-- START OF Provided text --

Mizuno MP vs JPX (A Battle Between the Mizuno MP-20 and JPX900)

A lot has been written about the Mizuno MP and JPX lines. With Mizuno releasing new models in the two lines, it’s a good time to compare the latest models from the two lines. If you have the opportunity to choose between the MP and JPX, which one would you go for?

While Mizuno maintained the classic look in the MP line, the brand has introduced a more modern and aggressive look in the JPX line making way for those who have been waiting to see something more stylish and flashy.

And with the newer technology in the JPX series, you have more opportunities for game improvement than in the MP series.

In some cases though, it’s not about the build or the look of the club. But rather the performance. The feel. The Sound…All of which can’t be examined except after testing or benefiting from the experience of those who have trailed the path and tested the two.

In the following paragraphs, I bring you the real-world reports about MP 20 and JPX 900 Tour Irons…

How Does the JPX 900 Compare to MP 20?

Both the JPX900 and MP 20 have a similar profile, you will find them very different in looks. The JPX irons are built as a powerful club for pro players. They have a clean and cooler appearance more flair than the MP line.

MP Irons, on their own, is more suitable for players who like to maintain the status quo, or in other words, the traditional look.

-- END OF Provided text --
-- START OF Dataset extract --

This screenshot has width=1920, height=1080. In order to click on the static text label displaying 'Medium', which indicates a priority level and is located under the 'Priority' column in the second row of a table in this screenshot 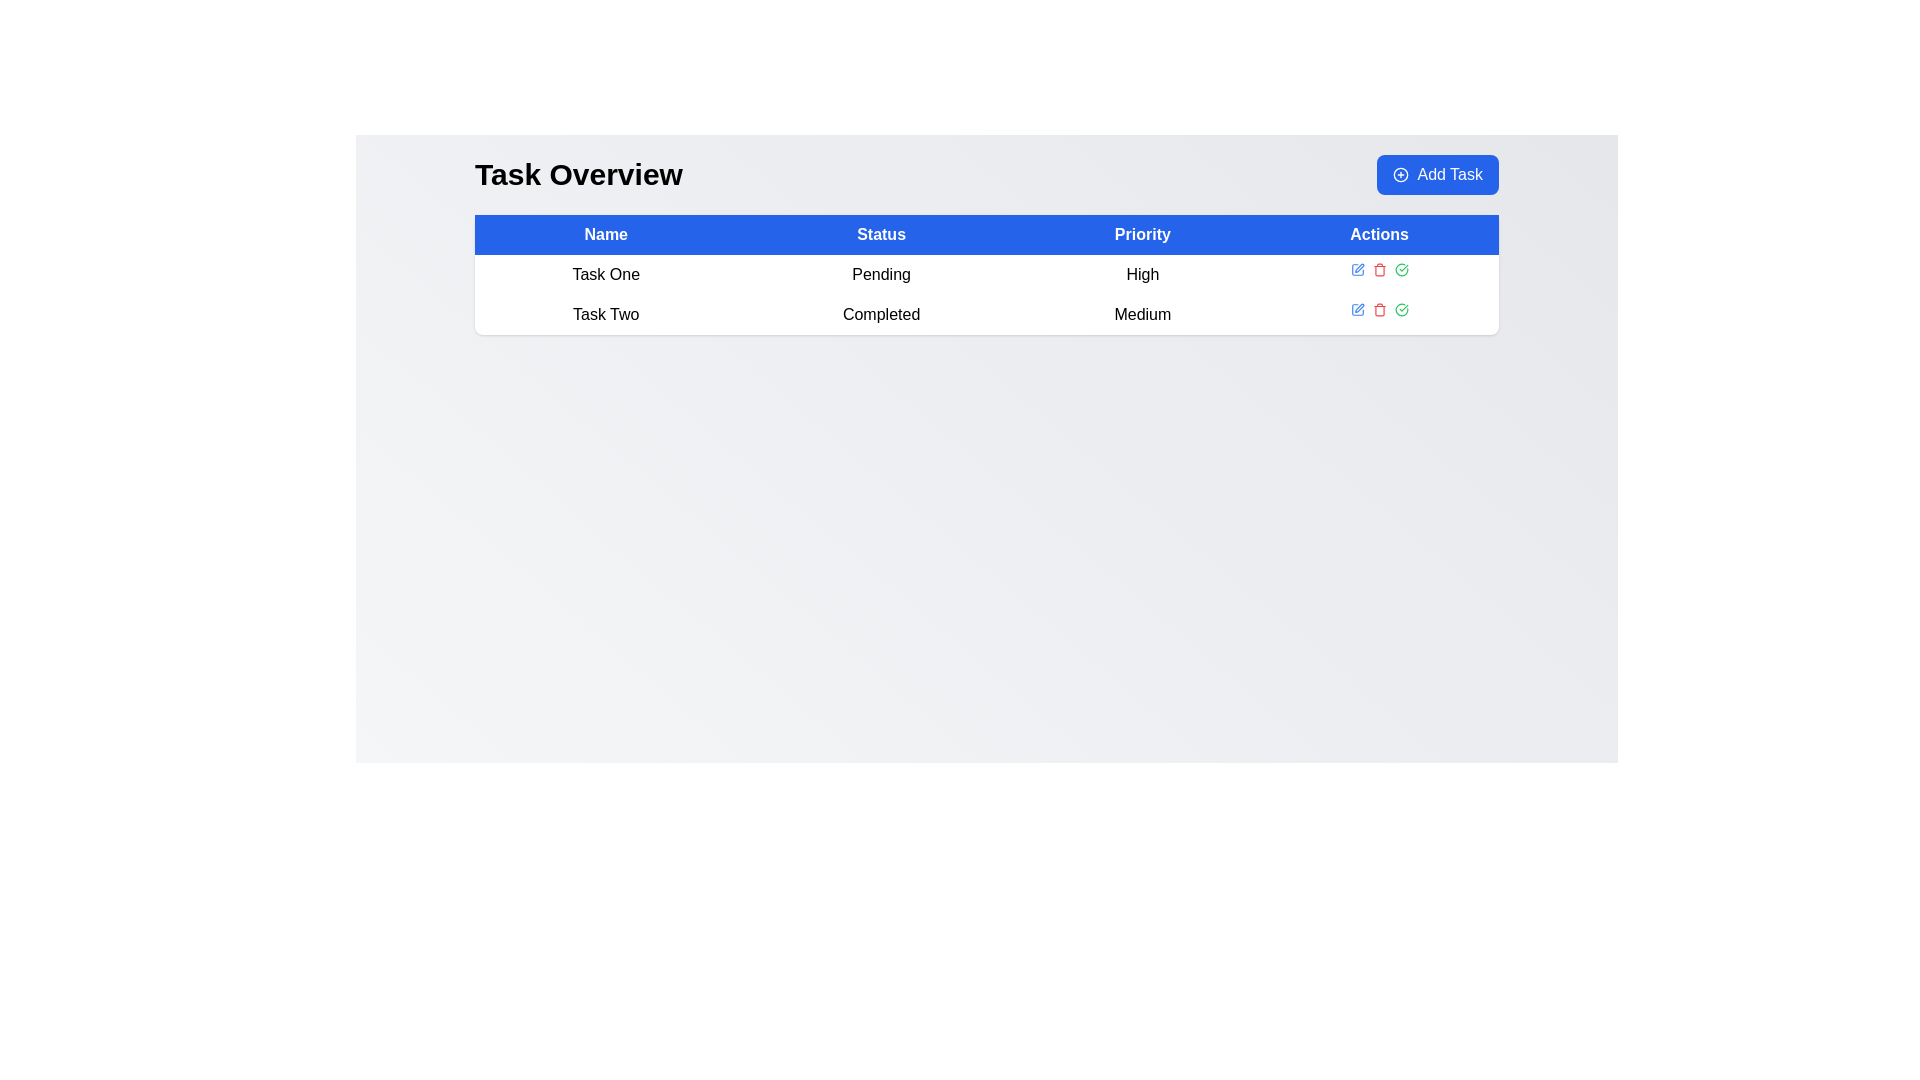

-- END OF Dataset extract --

Written request 1:
Write out the part of the Mizuno irons article starting with "And with the" and going on through "the MP line.", word for word.
Written request 2:
Carry the Mizuno MP vs JPX article forward from its last sentence.

Written response 1:
And with the newer technology in the JPX series, you have more opportunities for game improvement than in the MP series.

In some cases though, it’s not about the build or the look of the club. But rather the performance. The feel. The Sound…All of which can’t be examined except after testing or benefiting from the experience of those who have trailed the path and tested the two.

In the following paragraphs, I bring you the real-world reports about MP 20 and JPX 900 Tour Irons…

How Does the JPX 900 Compare to MP 20?

Both the JPX900 and MP 20 have a similar profile, you will find them very different in looks. The JPX irons are built as a powerful club for pro players. They have a clean and cooler appearance more flair than the MP line.

Written response 2:
It should be clear to you now that the MP irons maintain the classic look of the previous model while more cutting-edge technology is introduced in the JPX line, especially in the newer models.

In a test featuring both the MP and JPX lines, the testers found little difference between them in terms of performance. Both lines deliver similar stats for ball speeds, spin, and even launch.

The Lineup – A Comparison

One distinguishable feature of the MP’s is that it stacks quite an impressive lineup of clubs. Many of these are similarly lofted allowing players to mix and match for the best set.

The JPX lineup may not offer you this luxury, at least to the extent you’ll enjoy it on the MP.

The sandblasted finish of the JPX sets them apart from the competition, including the MP line. A new cavity is found at the back of the JPX 900 Tour with a different knack than the MP. Some players state that they find it a little busy though.

The MP’s come with chrome finishes whereas JPX’s have a matte finish. While MP’s maintain the traditional look you’re familiar with, the JPX’s have modern/aggressive styling.

Finally, you’ll find a range of three models that cater to mid handicappers to pro-level golfers in the MP series while the range of models in the JPX is focused on high handicappers to pro-level skill levels.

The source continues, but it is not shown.